Yael Deynes, cofounder of Lorn Films and writer of “175,” has been working on the script since 2004. He sought out 12 of the surviving men put into camps under paragraph 175, though only seven would speak with him due to fear of persecution, even though the law has been lifted.

Like the protagonist Edward, many were sent back into prison to serve a full sentence after the Hitler regime had ended, regardless of their previous time spent in the camps.

The script is a combination of personal stories from the seven men who spoke with Deynes.

“What a lot of people don’t know is that in 1933 there were over 100 gay bars and gay magazines. Within a week of Hitler taking power, all of the night clubs and publications were closed,” Deynes said. “Within a month of him taking power, over 100,000 gay men disappeared… and the mortality rate for gay men in concentration camps was over 60 percent.”

The focus group for “175” will consist of only 30 people, including a potential director, two possible producers and other investors. Lorn is looking for 15 to 20 million dollars in funding,  “So we can actually do a good film right, and give these people the justice they deserve,” Deynes said.  

Right now the run-time is about an hour and 15 minutes, while they continue to tweak the script.

“It’s in its infancy at this point in time, but from what I see they almost have the finished product,” Wilkins said. “It’s very powerful, it kind of haunted me. I was walking around thinking about it a great deal because it has so many traumatic moments in it; betrayal and redemption, you know, everything you would want.”

Alongside the film industry members attending the focus group on Saturday will be representatives from the Museum of Latin American Arts and Art Theatre of Long Beach, in hopes of securing the cast for performances at the two venues in the next couple months – which seat far larger crowds than Hacienda Ruan.

“My main focus of why I started doing this was not because of myself,” Deynes said. “It was because these people were forcibly silent because of who they were, we have become their voice in a way and we just want their stories to be told.”

Deynes conversations with the survivors still resonate with him.

“One of the victims said to me, the only thing we want is justice, we just want our stories to be told, we just want you to have a better future than the paths that were forced through our door,” Deynes said. “They just wanted the world to know that they just wanted us to have a better future, and after what happened in Orlando it’s been a couple of really tough days.”

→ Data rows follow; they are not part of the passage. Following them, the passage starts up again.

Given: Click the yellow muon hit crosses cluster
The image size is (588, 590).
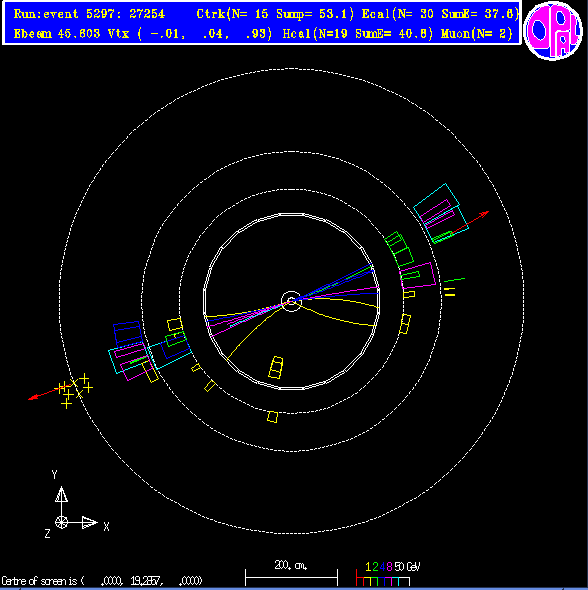Looking at the screenshot, I should [x=75, y=390].
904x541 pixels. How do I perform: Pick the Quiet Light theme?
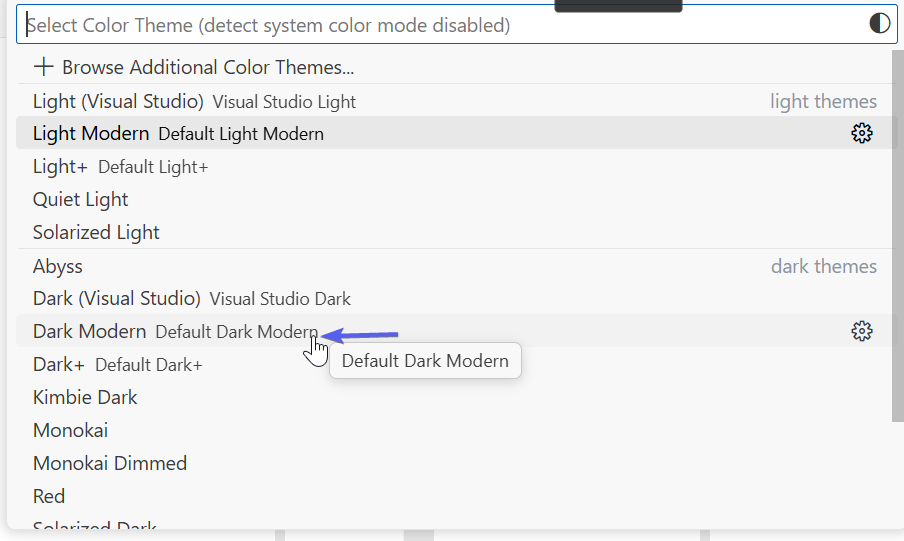click(80, 199)
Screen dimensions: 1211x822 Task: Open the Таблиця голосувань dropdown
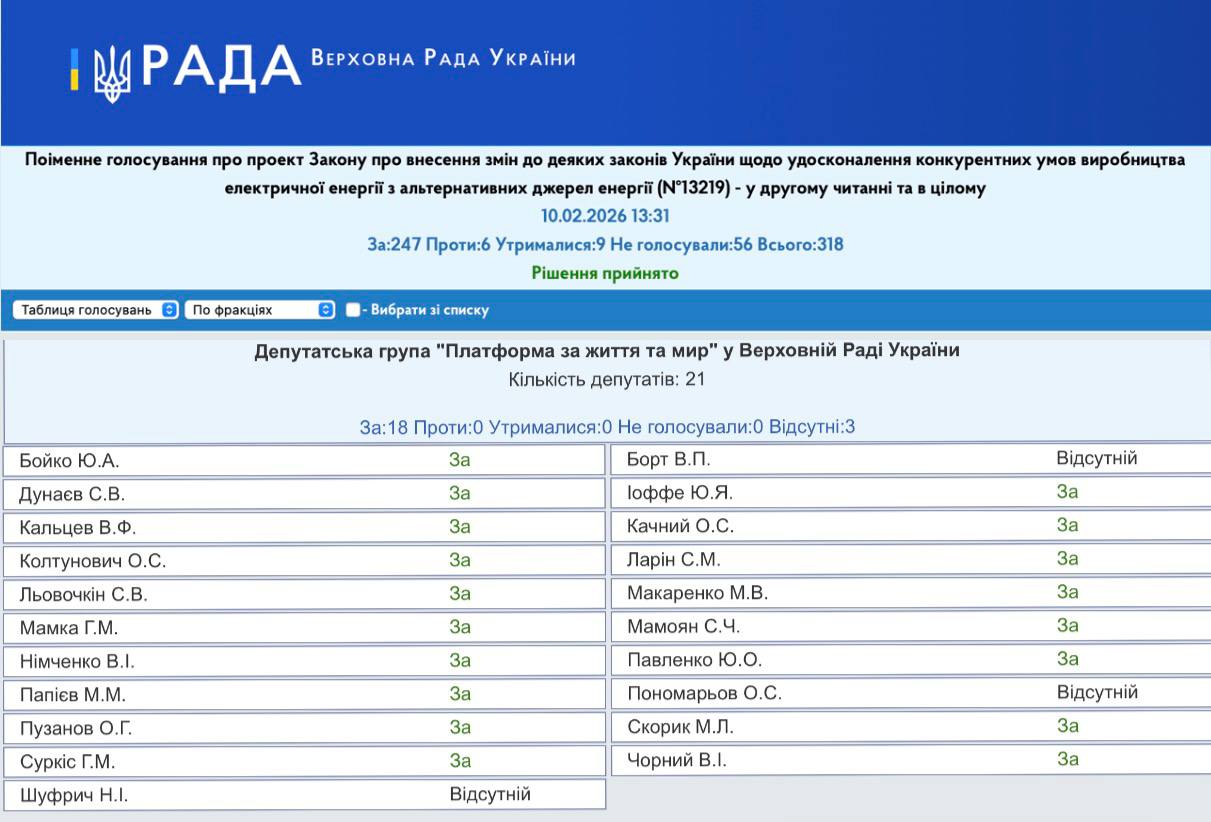coord(97,310)

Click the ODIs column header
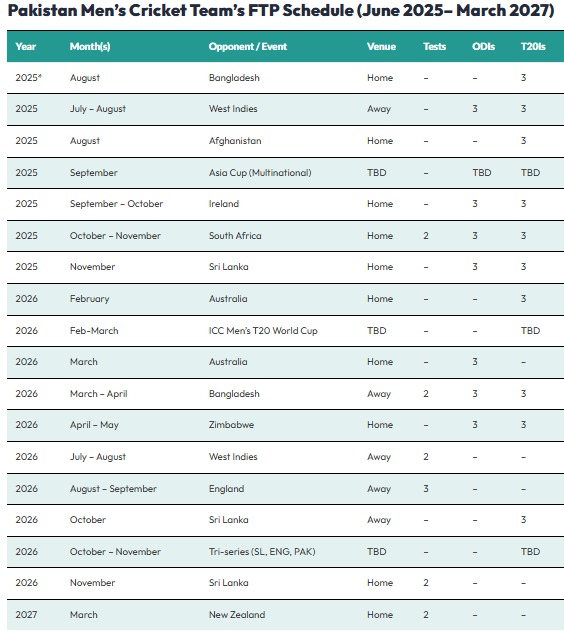pyautogui.click(x=483, y=46)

The actors and everyone involved are working pro bono because they are so passionate about the people and what they went through, Deynes said. “That, to me, was the most amazing thing.”

The cast knew that issues surrounding the LGBT community were important, but now there is a whole new call to arms, after the worst mass shooting this nation’s ever know.

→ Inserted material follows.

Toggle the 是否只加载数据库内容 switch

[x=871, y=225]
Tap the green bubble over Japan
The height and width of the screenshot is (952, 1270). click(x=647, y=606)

[After] the Orlando thing happened. It went straight to your heart, straight to your soul,” Wilkins said. “It was important before but now I think exceedingly so. I feel like all the members feel like they’re really apart of something bigger than themselves.”

Now more than ever this is an issue that should be pushed to the forefront, and incite activity in the fight against intolerance.

“[Orlando] reinforced the need to tell these stories,” Deynes said. “I’m speaking for myself now, but if these stories had been told years ago, maybe these things would never happen.”